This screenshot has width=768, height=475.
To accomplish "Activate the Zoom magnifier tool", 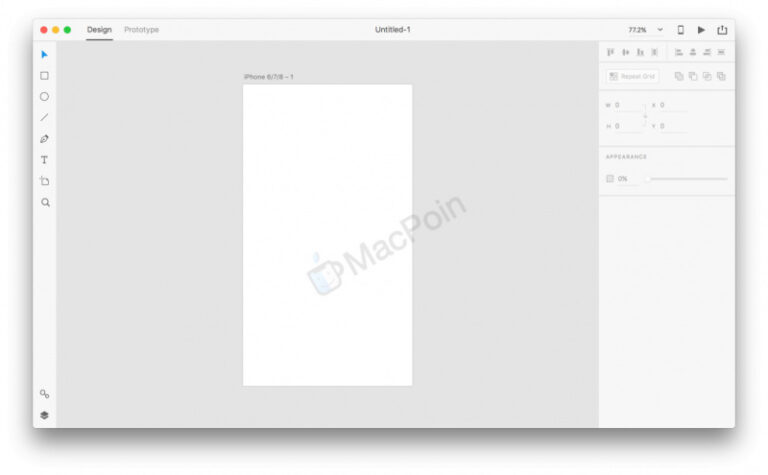I will click(x=44, y=202).
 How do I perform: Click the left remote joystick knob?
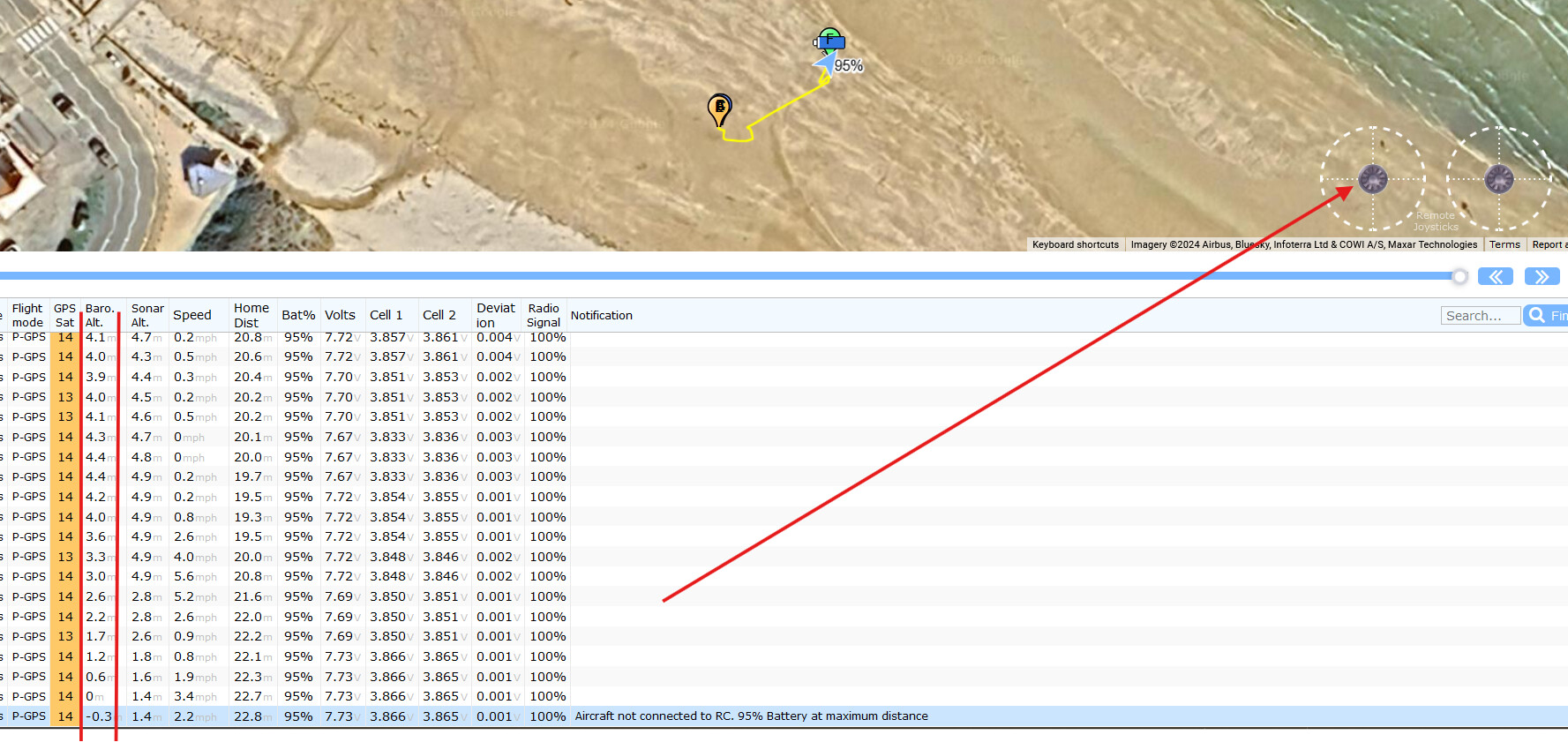[x=1372, y=179]
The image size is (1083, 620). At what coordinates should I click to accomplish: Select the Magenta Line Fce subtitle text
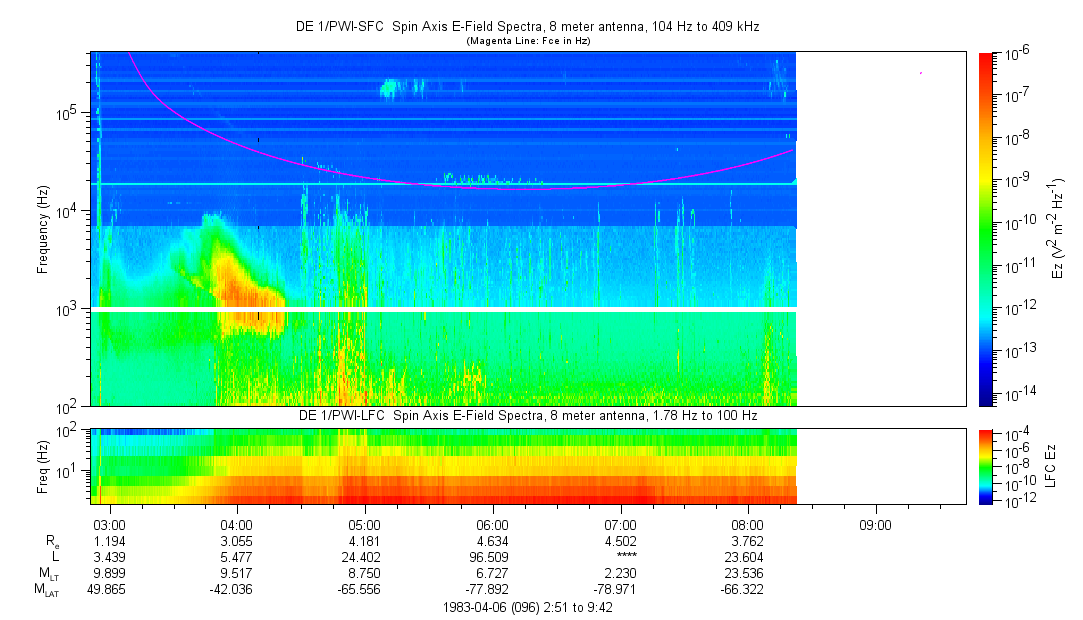(x=530, y=40)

━━━━━━━━

(Instructions for the task): From the line containing "The image size" down to the end of the listing above, every line is to be returned exactly, though the pictures are not.

(Written solution):
The image size is (1083, 620). At what coordinates should I click to accomplish: Select the Magenta Line Fce subtitle text
(x=530, y=40)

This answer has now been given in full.